§ **Written instruction 1**: In the Futurama transcript below, what did members of the Zarlon 7 Polar Bear Club plunge into?
§ **Written instruction 2**: Write the next part of the Futurama transcript, picking up right after its final line.

Futurama (1999–2013): Season 4, Episode 2 - A Tale of Two Santas - full transcript

When Fry, Leela and Bender make a delivery to Neptune, they run afoul of the robot Santa Claus. Bender takes his place, but the previous Santa's fearsome reputation makes his job difficult.

Tale of Two Santas

In true winter tradition, members
of the Zarlon 7 Polar Bear Club...

...today took the plunge
into a river of liquid ammonia.

- There were no survivors.
- It takes all kinds.

Now, with his annual message, here's
the head of the Xmas Safety Council:

- The head of Walter Cronkite.
- Season's warnings.

This guy's too trustworthy.
What's his angle?

In all the tinsel and terror
of the holiday season...

...we underestimate that murderous
brute known as Santa Claus.

With images of last year's Gingerbread
Massacre baked into our memories...

...I remind you to bolt your doors,
say goodbye to your pets...



...and lock your children
in the closet.

This is Walter Cronkite saying,
"I told you so."

Sacred boar of Western Samoa!
We must secure for Santa's arrival!

Fine. I'm getting tired
of this wood show.

Cover that fireplace!

I've only a few years to live.
I don't want to spend them dead.

- We're pushing as hard as we can.
- Oh! Pushing.

We're doomed.
Every year we're doomed.

Thanks be I had these
bulletproof shutters installed.

[SCREAMS]

Bring it on, Santa. That vicious
cadaver-junkie can't touch us...

...as long as we're not stupid enough
to leave this building.

§ **Entries supplied**:
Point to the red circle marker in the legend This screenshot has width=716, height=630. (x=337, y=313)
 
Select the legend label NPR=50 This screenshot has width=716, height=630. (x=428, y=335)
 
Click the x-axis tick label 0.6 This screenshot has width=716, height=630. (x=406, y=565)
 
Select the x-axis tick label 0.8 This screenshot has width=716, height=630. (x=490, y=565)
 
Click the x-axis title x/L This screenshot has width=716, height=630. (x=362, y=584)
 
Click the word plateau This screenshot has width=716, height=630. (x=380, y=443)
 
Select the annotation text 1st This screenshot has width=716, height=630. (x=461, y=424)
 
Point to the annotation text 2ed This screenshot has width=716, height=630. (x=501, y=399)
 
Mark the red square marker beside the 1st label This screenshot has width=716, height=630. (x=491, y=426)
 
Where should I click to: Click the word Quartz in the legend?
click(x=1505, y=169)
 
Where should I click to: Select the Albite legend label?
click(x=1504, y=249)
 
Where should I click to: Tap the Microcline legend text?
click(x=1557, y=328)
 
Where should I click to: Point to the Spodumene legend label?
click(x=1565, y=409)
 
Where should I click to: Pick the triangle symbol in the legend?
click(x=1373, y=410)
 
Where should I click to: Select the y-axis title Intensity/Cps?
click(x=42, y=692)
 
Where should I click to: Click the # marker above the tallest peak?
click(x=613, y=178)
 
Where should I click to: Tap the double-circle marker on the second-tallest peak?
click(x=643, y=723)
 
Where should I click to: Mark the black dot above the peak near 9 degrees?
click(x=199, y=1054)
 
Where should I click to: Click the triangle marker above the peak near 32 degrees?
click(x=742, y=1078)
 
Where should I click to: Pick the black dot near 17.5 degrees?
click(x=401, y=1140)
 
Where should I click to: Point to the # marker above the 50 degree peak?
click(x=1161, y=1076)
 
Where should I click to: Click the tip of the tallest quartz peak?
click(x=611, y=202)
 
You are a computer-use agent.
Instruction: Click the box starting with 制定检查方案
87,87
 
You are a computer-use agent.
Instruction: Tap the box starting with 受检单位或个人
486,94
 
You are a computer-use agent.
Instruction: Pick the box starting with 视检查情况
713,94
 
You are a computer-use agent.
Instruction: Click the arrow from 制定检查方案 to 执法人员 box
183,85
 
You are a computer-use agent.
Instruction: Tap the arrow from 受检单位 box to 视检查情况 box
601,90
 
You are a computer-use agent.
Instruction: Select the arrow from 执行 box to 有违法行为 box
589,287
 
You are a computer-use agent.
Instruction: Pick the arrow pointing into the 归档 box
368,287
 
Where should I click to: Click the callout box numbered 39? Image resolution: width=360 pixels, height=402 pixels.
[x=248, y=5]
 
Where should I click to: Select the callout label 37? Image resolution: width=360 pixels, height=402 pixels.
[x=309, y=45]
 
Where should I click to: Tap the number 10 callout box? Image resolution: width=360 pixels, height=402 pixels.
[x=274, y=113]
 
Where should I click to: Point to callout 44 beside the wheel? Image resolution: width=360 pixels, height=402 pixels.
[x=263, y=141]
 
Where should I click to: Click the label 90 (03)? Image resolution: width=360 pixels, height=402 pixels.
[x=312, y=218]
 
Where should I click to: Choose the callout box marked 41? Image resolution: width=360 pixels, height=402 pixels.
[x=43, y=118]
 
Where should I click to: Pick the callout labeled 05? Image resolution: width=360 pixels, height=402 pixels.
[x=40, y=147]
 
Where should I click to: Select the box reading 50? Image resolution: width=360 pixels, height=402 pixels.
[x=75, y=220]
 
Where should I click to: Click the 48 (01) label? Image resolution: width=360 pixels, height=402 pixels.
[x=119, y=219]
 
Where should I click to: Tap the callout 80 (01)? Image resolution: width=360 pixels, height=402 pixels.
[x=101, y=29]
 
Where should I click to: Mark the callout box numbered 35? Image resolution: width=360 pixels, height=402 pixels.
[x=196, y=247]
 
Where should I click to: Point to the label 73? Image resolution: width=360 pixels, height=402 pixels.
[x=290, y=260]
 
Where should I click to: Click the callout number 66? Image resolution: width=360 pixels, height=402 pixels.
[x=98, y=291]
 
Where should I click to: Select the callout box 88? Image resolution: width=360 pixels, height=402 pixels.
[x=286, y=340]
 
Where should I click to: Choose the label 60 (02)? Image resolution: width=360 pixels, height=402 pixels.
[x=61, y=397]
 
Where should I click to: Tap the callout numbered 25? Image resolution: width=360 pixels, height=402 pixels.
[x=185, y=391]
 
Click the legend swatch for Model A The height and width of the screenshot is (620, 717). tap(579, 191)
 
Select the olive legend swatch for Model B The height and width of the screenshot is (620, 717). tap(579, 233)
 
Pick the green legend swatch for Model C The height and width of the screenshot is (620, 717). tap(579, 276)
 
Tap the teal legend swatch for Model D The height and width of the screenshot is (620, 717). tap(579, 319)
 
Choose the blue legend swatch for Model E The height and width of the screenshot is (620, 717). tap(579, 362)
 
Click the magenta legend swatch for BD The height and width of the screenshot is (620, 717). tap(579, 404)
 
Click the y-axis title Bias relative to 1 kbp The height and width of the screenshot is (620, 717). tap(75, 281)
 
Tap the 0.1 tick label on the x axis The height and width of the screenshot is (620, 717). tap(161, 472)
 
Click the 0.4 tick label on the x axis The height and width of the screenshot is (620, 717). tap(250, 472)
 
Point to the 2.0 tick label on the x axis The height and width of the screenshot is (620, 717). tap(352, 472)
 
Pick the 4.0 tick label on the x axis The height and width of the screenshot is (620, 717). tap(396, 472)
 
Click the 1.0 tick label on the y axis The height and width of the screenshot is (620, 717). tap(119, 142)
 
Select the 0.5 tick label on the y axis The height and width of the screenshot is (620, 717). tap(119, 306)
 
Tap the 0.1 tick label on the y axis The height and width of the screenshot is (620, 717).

§ **Right answer 1**: A river of liquid ammonia.

§ **Right answer 2**:
In a related matter,
you'll deliver this sack of letters...

...directly to Santa
at his death fortress on Neptune.



These letters are real butt-nutters.
Listen to this. "Dear Santa..."

GIRL: Please, please don't bring me
any gifts.

The bicycle you fiired at me last year
from your bike gun tore up my insides.

Awful! Let's read some more.
"Dear Santa..."

BOY: Please bring me a coffiin for Grandpa.

You choked him with a chestnut last
year, and he's beginning to smell.

In my day, Xmas was supposed to bring
people together, not blow them apart.

Sure, but who's gonna do anything
about it? Not us. No, sir.

Yes, us. We've got to bring back
the kind of Xmas I remember.

Fry's right. It's time
to sit on Santa's lap, and hard!

[MACHINE GUN FIRES]

[DOGS BARKING ]

Look, a cute little welcoming party.

- Want to buy a tiny kidney?
- I'll let you punch me for a buck.

Look, we've got mail for Santa.
Are you his elves?

- No, we're Neptunians.
- We're tiny because he won't feed us.

You hit me. You owe me a dollar.

[GROWLING ]

[GLASS BREAKING ]

Got any food? Old tea bags,
chewed gum, apple cores?

- We're starving here!
- You live in a gingerbread house.

- It's food or shelter, not both.
- Don't you get paid for making toys?

- Who said toys?
NEPTUNIANS: Toys?

False alarm, folks.

There's no toys made.
Santa says everyone is naughty.

That's it! I'm delivering my boot
up Santa's chimney.

- Where is he?
- There, in his ice fortress.

We'll need help getting in.
Any volunteers?

- I'll help you.
- Oh, phooey!

[DOGS BARK "JINGLE BELLS"]

- An omen?
- Dinner.

[SANTA LAUGHS]

Let's see who's been naughty
and who's been naughty.

[MOANING ]

Mobsters beating up a shopkeeper
for protection money.

Very naughty.

Shopkeepers not paying protection
money. Exactly as naughty.

I saw that!

[WHEELS SQUEAKING ]

- Huh?
- We brought your mail.

Don't you ever knock?

Who knows what naughty things
I could be watching?

- I get New Orleans on this thing.
- Don't kill us!

Santa's a robot. We should be able
to destroy him with a logical paradox.

Bender, you better cover your ears.

Holy night! Intruders!

Hold it, Santa.

[HUMS]

Consider this: You are programmed
to destroy the naughty.

But many of those you destroy
are in fact nice.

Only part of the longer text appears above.